The increase – the second injection of 2012 – is well above last year’s build of 7 Bcf and the 5-year (2007–2011) average addition of 8 Bcf for the reported week.
As a result of last week’s stock build, the current storage level – at 2.437 trillion cubic feet (Tcf) – is now up 816 Bcf (50.3%) from last year and 900 Bcf (58.6%) over the five-year average.
With this huge and sharply widening natural gas surplus, inventories in underground storage have started to climb weeks earlier than the usual summer stock-building season. They have persistently exceeded the five-year average since late September last year and are likely to beat the previous winter (March 31) record of 2.1 Tcf set in 1983.
A supply glut has pressured natural gas prices during the past year or so, as production from dense rock formations (shale) – through novel techniques of horizontal drilling and hydraulic fracturing – remain robust, thereby overwhelming demand.
As a matter of fact, natural gas prices have dropped approximately 56% from 2011 peak of $4.92 per million Btu (MMBtu) in June to the current level of around $2.15 (referring to spot prices at the Henry Hub, the benchmark supply point in Louisiana). Incidentally, prices hit a 30-month low of $2.01 earlier in March.

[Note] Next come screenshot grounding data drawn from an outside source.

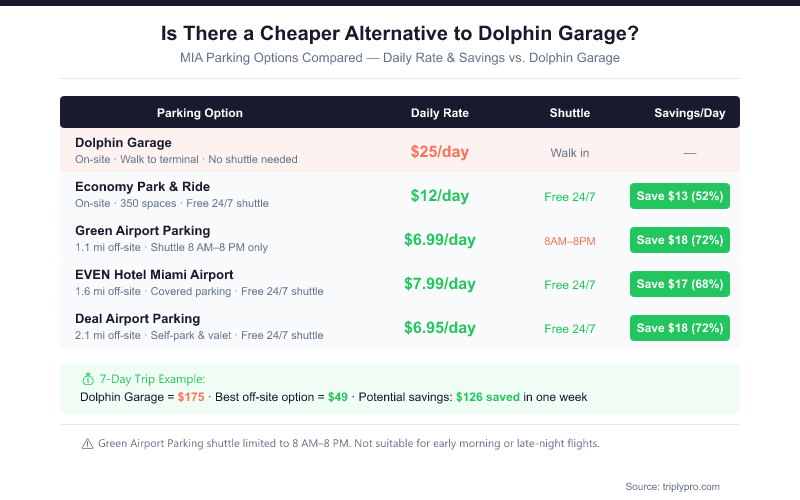800x500 pixels.
Task: Select the Save $18 (72%) badge for Deal Airport
Action: 680,328
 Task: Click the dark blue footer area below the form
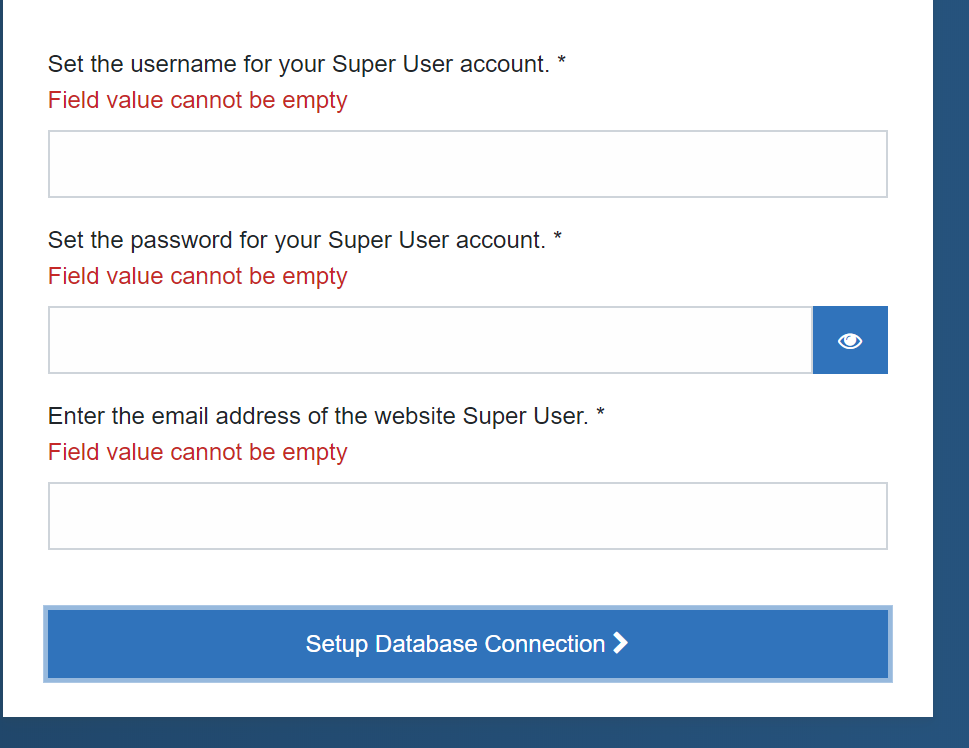point(484,733)
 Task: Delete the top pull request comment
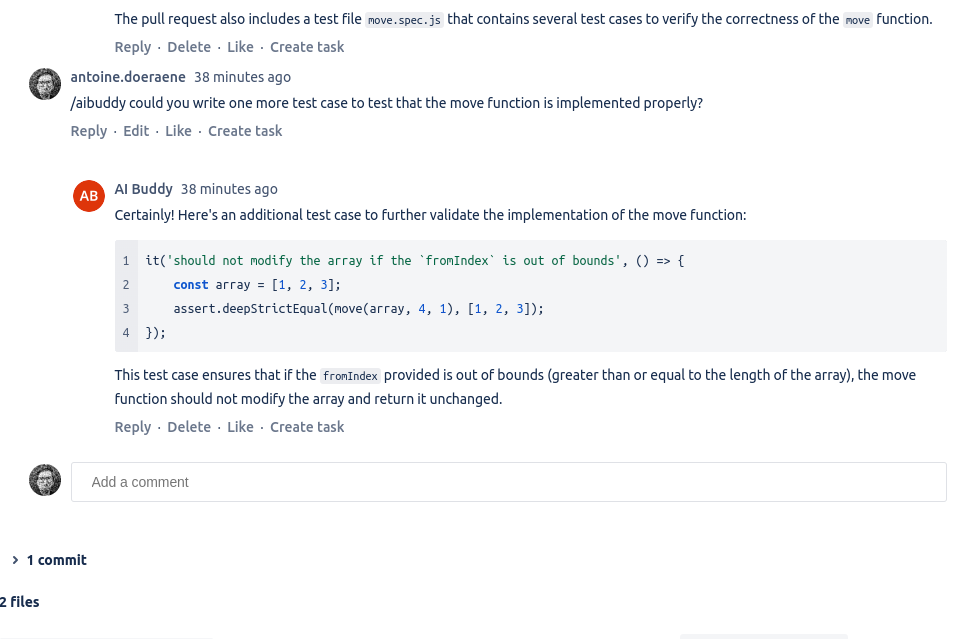pos(189,47)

To make matters worse, a near-record mild weather across most of the country curbed natural gas demand for heating all winter, leading to an early beginning for the stock-building season. The grossly oversupplied market continues to pressure commodity prices in the backdrop of sustained strong production.
This has forced several natural gas players to announce drilling/volume curtailments. Exploration and production outfits like Ultra Petroleum Corp. (UPL), Talisman Energy Inc. (TLM) and Encana have all reduced their 2012 capital budget to minimize investments in development drilling.
On the other hand, Oklahoma-based Chesapeake – the second-largest U.S. producer of natural gas behind Exxon Mobil Corp. (XOM) – and rival explorer ConocoPhillips (COP) have opted for production shut-ins to cope with the weak environment for natural gas that is likely to prevail during the year.
However, we feel these planned reductions will not be enough to balance out the massive natural gas supply/demand disparity and therefore we do not expect much upside in gas prices in the near term. In other words, there appears no reason to believe that the supply overhang will subside and natural gas will be out of the dumpster in 2012.